I doubted Rashad’s ability to regain his former fighting prowess after he put in a few uninspired performances, I was wrong. Rashad made it clear he can still put in some quality work and I look forward to seeing him face more top guys. Chael on the other hand could’ve possibly had an injury, bad weight cut, or simply an off night and I’m not prepared to write him off in either of his 2 divisions just yet. 185 or 205, Chael should go where ever he gets the more favorable match ups even though im sure he’d never admit doing that.
Georges “Rush” St-Pierre vs. Johny “Big Rig” Hendricks
This fight had a huge amount of intrigue attached to it and for good reason. Hendricks is a beastly wrestler who can match GSP’s wrestling and exceed his power. It didn’t take long for GSP to get going establishing a nice rhythm and setting the tempo of the match. Hendricks was unfazed and proceeded to get his own attack in motion with nice counter punching and takedown attempts. It was GSP who drew first blood with a nice double leg but Johny got up, each fighter would land and counter each others takedowns throughout the fight that was mainly decided on the feet.
As expected, Hendricks gave GSP a taste of his power and had the champion hurt but GSP recovered nicely. Before long it became clear that GSP was working hard to avoid prolonged punching exchanges in Johny’s danger zone and he did a good job of this as the fight wore on. GSP landed very nice strike combinations during the fight and although he was bloodied up a bit by the challenger he avoided getting seriously hurt again for the rest of the fight. After Hendricks ate a few of GSP’s best shots without a problem he lost all respect for the champions power, this was a big statement. Where Johny failed was in capitalizing on this, he didn’t increase his attacks in frequency or intensity later in the fight, if anything he started to counter more. Meanwhile GSP stayed busy and offensive throughout.
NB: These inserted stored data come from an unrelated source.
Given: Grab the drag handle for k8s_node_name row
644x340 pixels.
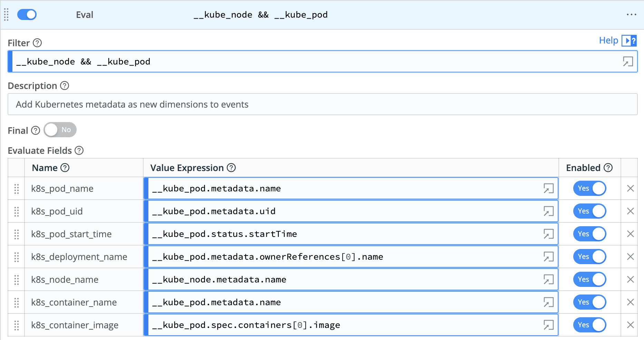Looking at the screenshot, I should (17, 280).
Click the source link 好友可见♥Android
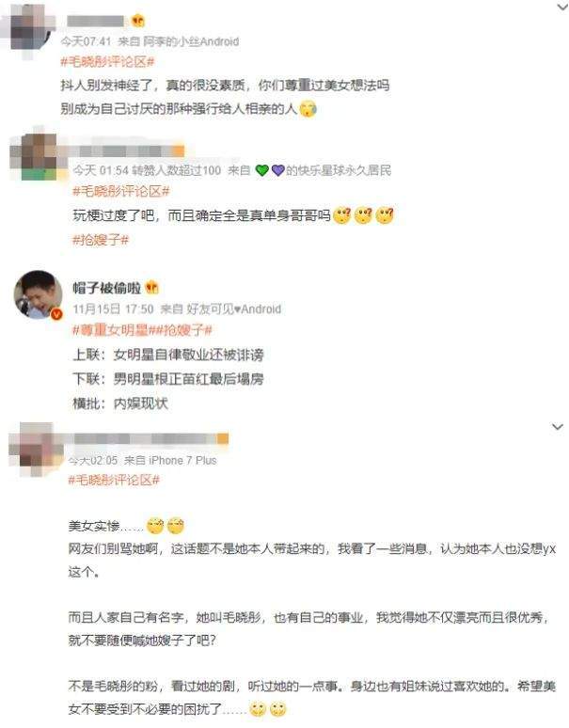Image resolution: width=569 pixels, height=728 pixels. pos(234,309)

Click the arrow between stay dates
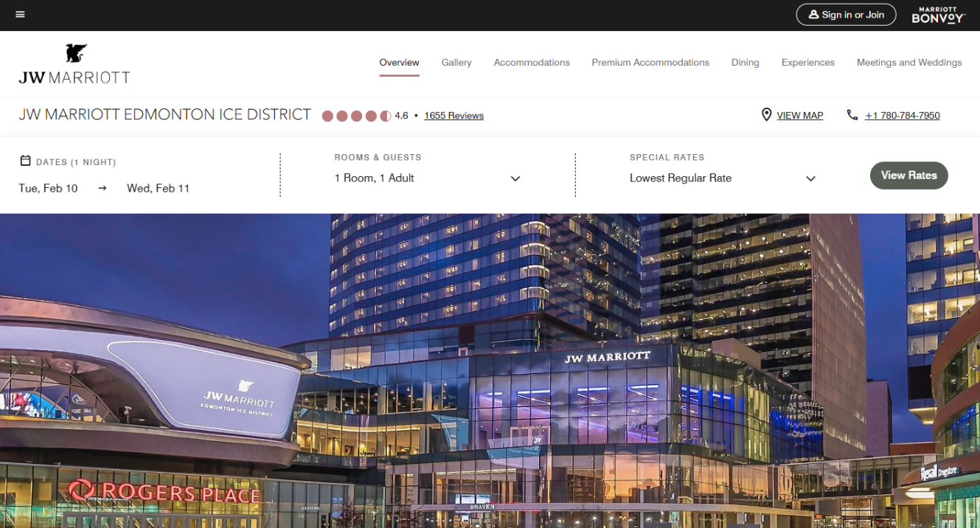102,188
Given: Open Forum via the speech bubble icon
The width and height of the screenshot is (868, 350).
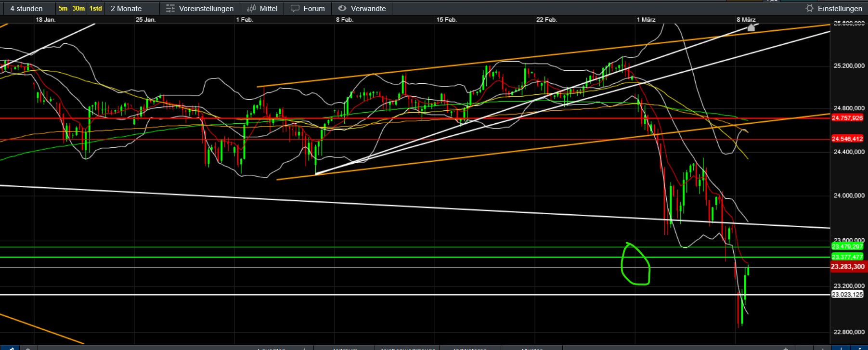Looking at the screenshot, I should click(295, 9).
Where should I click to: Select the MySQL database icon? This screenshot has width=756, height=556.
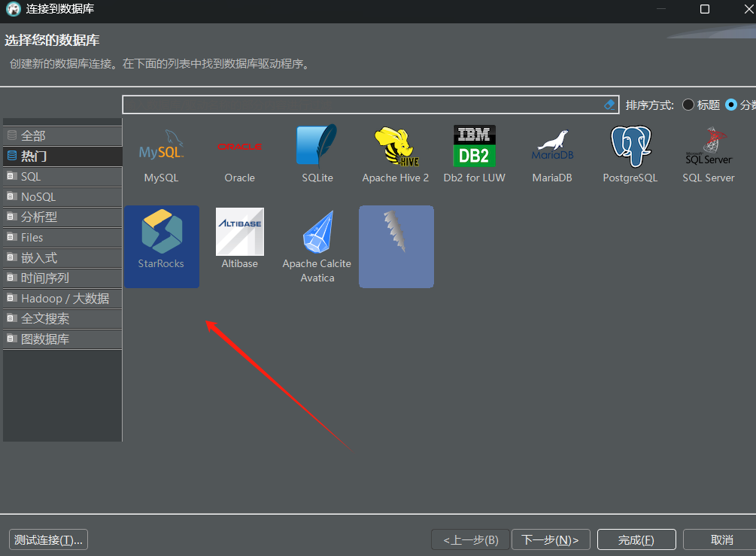(161, 147)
This is why I believe got GSP the nod from the judges and kept him the belt. A good mount of judges still believe you have to beat the champ decisively to take his belt, in a fight as close as this one was i’d have to agree. I don’t know if Johny had his conditioning in mind or chose to play the patience game, but he lost a big opportunity by not being more aggressive for longer periods of time in pursuit of the finish. It was a close fight, and a good win for the champ in the eyes of this writer and neither man deserves anything but praise. Going forward we will have to see what happens with GSP and his belt but regardless of what he does we can be sure Hendricks will not be far from that belt for a long time to come.